Q: Can Wegovy be used during pregnancy?
No. The FDA label for Wegovy states that it should be discontinued at least 2 months before a planned pregnancy due to the long half-life of semaglutide. Animal reproduction studies showed adverse effects on embryo-fetal development at clinically relevant doses. There are no adequate and well-controlled studies in pregnant women. Weight loss during pregnancy is not recommended. Patients who become pregnant while taking Wegovy are encouraged to enroll in the Novo Nordisk pregnancy exposure registry by calling 1-800-727-6500.
Q: Who should NOT take Wegovy?
Per the FDA prescribing information (NDA 215256), Wegovy is contraindicated in patients with: (1) a personal or family history of medullary thyroid carcinoma (MTC); (2) Multiple Endocrine Neoplasia syndrome type 2 (MEN 2); (3) known serious hypersensitivity to semaglutide or any product component; and (4) pregnancy. The FDA label also advises caution in patients with a history of pancreatitis, gallbladder disease, diabetic retinopathy, renal impairment, and those taking insulin or insulin secretagogues.
Q: Does Wegovy affect the heart?
In the SELECT trial (Lincoff et al., NEJM 2023), semaglutide 2.4 mg once weekly reduced the risk of major adverse cardiovascular events (MACE) — defined as cardiovascular death, non-fatal heart attack, or non-fatal stroke — by 20% (HR 0.80, 95% CI 0.72–0.90) compared to placebo in adults with established cardiovascular disease and overweight or obesity without diabetes, over a median follow-up of approximately 3.3 years. Based on this trial, the FDA approved an updated cardiovascular risk reduction indication for Wegovy in 2024 (NDA 215256/S-011).
Q: How is Wegovy injected and stored?
Per the FDA-approved prescribing information and Wegovy Instructions for Use, Wegovy is injected subcutaneously (under the skin) into the abdomen, thigh, or upper arm once weekly, on the same day each week, at any time of day with or without food.
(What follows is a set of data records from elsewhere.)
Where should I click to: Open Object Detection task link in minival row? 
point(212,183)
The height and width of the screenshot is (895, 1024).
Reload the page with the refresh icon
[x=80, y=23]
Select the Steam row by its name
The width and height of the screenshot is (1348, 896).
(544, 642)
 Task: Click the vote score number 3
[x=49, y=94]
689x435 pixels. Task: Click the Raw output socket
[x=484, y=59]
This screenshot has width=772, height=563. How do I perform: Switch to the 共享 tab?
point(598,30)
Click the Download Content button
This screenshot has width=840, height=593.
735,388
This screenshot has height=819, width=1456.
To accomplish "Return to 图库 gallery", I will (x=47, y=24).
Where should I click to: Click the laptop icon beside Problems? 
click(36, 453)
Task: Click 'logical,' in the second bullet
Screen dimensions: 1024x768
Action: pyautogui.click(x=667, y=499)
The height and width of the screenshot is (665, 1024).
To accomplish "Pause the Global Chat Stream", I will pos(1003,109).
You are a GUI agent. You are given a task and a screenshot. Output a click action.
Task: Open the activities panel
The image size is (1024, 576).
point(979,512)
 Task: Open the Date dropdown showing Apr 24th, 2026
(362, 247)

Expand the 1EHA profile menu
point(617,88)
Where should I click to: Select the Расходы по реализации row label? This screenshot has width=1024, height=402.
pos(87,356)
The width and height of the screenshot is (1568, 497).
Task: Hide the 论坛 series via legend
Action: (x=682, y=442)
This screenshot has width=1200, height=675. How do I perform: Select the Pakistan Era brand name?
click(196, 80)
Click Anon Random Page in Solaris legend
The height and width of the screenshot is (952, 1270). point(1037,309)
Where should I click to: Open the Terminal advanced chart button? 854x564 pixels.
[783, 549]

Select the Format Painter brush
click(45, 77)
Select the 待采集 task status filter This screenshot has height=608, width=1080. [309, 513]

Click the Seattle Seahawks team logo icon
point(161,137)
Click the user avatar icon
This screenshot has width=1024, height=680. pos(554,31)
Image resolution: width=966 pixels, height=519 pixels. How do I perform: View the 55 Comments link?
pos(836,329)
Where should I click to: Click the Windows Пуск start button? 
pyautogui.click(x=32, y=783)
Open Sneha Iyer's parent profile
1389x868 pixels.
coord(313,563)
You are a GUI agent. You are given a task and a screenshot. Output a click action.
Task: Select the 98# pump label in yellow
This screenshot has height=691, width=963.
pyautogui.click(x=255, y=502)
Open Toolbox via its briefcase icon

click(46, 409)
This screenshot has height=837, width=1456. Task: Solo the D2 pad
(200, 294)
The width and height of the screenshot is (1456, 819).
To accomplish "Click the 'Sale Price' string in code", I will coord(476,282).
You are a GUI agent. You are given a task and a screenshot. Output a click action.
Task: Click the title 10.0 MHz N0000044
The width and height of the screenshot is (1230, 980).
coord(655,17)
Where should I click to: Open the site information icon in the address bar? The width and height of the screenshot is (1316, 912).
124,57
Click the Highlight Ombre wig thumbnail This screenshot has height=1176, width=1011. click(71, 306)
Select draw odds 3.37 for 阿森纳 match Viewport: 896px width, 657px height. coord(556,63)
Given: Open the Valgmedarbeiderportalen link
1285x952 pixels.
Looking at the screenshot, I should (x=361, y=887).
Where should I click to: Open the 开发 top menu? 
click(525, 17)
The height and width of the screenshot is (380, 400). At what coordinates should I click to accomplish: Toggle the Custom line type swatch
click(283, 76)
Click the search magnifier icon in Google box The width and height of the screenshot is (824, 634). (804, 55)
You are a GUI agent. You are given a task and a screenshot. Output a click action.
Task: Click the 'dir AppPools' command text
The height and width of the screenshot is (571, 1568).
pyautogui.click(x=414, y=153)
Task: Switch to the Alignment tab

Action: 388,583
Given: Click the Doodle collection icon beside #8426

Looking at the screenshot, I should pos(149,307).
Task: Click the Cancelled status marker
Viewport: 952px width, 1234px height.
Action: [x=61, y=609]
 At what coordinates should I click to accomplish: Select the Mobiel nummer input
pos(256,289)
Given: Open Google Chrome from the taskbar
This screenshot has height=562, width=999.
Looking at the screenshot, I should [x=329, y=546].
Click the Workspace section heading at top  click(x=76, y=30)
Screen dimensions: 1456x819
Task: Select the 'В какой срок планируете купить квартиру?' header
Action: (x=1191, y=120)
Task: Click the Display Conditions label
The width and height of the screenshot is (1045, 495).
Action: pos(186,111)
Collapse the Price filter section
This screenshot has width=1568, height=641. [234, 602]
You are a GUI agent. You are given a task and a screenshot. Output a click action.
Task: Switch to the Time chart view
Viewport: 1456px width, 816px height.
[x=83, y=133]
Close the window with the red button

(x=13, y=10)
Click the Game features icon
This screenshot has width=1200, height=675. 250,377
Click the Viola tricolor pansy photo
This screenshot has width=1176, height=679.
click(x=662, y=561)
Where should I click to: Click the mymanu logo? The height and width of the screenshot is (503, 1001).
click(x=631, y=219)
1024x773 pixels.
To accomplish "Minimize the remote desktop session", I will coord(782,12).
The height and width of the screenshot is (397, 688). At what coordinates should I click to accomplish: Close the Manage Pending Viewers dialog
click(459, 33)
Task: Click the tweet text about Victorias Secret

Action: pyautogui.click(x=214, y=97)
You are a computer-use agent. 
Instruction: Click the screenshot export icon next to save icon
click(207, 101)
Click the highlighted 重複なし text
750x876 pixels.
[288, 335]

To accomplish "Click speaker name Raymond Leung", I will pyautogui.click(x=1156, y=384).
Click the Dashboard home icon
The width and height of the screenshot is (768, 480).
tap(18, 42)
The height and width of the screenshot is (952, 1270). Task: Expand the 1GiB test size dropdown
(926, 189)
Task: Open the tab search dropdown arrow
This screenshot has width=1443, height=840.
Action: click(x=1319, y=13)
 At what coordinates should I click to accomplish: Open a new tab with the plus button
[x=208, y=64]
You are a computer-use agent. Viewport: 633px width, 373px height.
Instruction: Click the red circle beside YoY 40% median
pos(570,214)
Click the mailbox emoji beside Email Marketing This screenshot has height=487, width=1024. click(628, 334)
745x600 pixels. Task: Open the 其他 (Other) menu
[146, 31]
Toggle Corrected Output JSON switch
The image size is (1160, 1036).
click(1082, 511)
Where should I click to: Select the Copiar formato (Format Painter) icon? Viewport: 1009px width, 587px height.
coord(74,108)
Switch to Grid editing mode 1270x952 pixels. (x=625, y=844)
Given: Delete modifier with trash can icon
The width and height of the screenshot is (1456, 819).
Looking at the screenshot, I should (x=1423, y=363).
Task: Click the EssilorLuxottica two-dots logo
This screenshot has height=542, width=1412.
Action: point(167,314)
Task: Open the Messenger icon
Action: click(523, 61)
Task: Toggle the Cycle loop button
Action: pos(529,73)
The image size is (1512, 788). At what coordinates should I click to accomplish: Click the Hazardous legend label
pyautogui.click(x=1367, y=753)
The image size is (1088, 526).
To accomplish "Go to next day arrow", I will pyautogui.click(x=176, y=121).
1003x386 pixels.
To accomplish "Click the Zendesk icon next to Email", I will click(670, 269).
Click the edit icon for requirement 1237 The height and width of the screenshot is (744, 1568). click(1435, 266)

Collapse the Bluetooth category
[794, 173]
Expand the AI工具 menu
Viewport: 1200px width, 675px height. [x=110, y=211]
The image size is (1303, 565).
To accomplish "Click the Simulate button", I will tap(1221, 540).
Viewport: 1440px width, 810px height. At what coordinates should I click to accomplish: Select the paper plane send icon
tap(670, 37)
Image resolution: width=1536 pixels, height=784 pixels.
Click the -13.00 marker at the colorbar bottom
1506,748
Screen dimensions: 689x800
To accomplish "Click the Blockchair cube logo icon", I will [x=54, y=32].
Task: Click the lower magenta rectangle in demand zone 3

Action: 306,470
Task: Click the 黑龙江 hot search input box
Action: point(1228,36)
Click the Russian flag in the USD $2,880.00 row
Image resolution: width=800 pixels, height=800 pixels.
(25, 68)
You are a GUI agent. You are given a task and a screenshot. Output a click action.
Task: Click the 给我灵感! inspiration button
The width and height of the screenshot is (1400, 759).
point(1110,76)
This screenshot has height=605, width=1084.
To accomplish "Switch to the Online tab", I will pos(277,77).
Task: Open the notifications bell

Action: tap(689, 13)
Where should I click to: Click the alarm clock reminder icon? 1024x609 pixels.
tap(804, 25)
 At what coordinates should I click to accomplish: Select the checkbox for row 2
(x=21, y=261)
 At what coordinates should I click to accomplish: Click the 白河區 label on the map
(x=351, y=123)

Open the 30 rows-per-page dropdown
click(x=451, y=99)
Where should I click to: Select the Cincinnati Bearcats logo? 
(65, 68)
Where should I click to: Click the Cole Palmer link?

Each pen delivers one dose and is then discarded. Wegovy should be stored in the refrigerator (36°F to 46°F / 2°C to 8°C). Once removed from the refrigerator, it may be stored at room temperature (59°F to 86°F / 15°C to 30°C) for up to 28 days. Do not freeze. Protect from excessive heat and sunlight.
Q: What is the Wegovy dose escalation schedule?
The FDA-approved prescribing information (NDA 215256) specifies the following dose escalation schedule: Weeks 1–4: 0.25 mg once weekly; Weeks 5–8: 0.5 mg once weekly; Weeks 9–12: 1.0 mg once weekly; Weeks 13–16: 1.7 mg once weekly; Week 17 onward: 2.4 mg once weekly (maintenance dose). The FDA label states that if patients do not tolerate a dose increase, the dose escalation can be delayed for approximately 4 additional weeks. If the 2.4 mg maintenance dose is not tolerated, a dose reduction to 1.7 mg may be considered; however, long-term efficacy at doses below 2.4 mg has not been established.